People are not fleshed out, either, from the substitute doctor who administers his daily in situ digital rectal exam to the female flunkies who furnish counsel and loveless joyless sex though not requested taser relief.
SPOILER ALERT
The white castle-home-limo is spray-painted during the course of urban mayhem that is vaguely anti-corporate Occupy but in the end amorphous because he is oblivious. Traffic gridlocked by the masses and by a visit of the U.S. president, Packer only seldom gets out. He alights at a playground where two teens play hoops, in a street where photographers snap a motor-mouth anarchist’s (Mathieu Amalric, as Andre Petrescu) Rupert Murdoch-pie in his face, and at the barbershop. And a stop at the underground bookshop of live-apart wife of three weeks, poetess Elise Shifrin (Sarah Gadon), whom he treats to lunch at a downscale diner. More of a zero than he, she spouts nonsense non-sequiturs but is fabulously rich enough to parry his obscenely worded insistence on sex even if in a rented hotel room instead of the usual automobile.

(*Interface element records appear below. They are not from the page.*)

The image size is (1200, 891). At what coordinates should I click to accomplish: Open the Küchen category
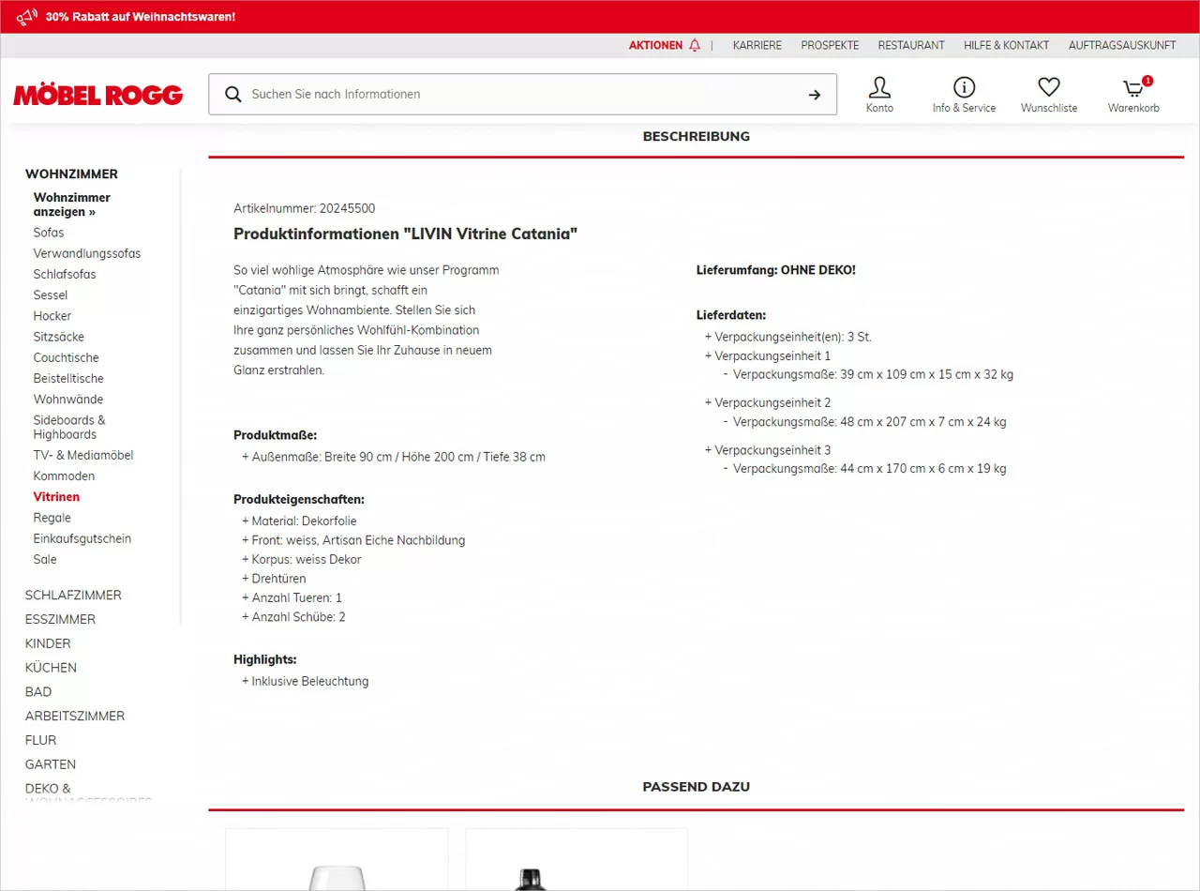coord(51,668)
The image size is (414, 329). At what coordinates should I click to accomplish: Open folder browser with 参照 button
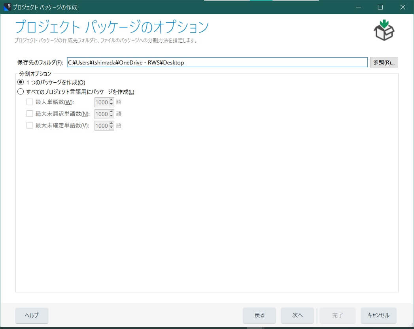coord(384,62)
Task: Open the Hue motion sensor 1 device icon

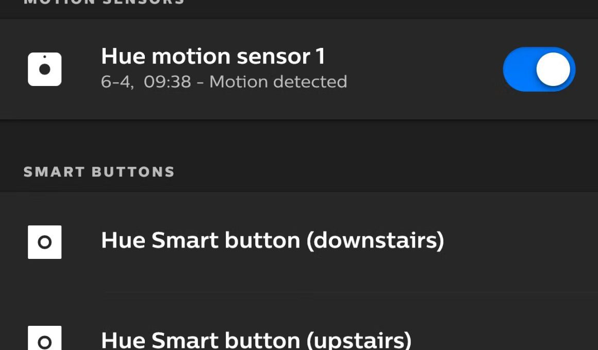Action: [45, 69]
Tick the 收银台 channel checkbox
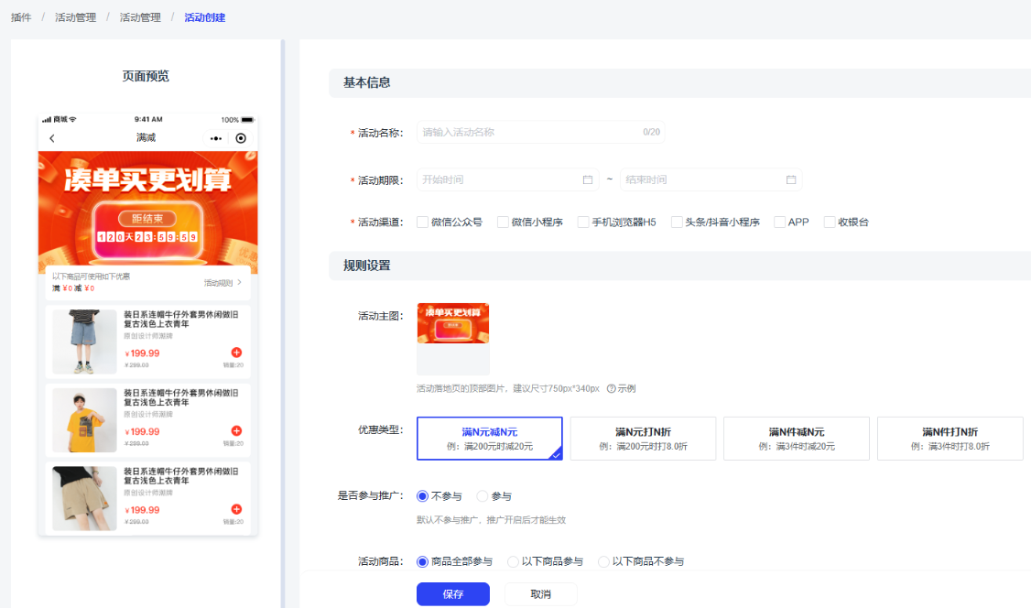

Whether bad acting or the director’s own scripting (sticking close to the 2003 book), Pattinson’s boyish face remains impassive even while he loses gazillions on yuan fluctuations. His brow furrows once, during the digital probe which turns on one of his women, and he hides uncharacteristic tears at the death of Sufi rapper Brutha Fez (K’Naan, who also performs soundtrack lyrics coauthored with DeLillo).
It is old hat that man may profit to gain the whole world, and lose his own soul. That mega-manipulation and rampant technology enter into the equation is a newer twist that one day will be pictured on the screen. Cosmopolis is nowhere near that picture.
(Released by Entertainment One and rated “R” for some strong sexual content, including graphic nudity, violence and language.)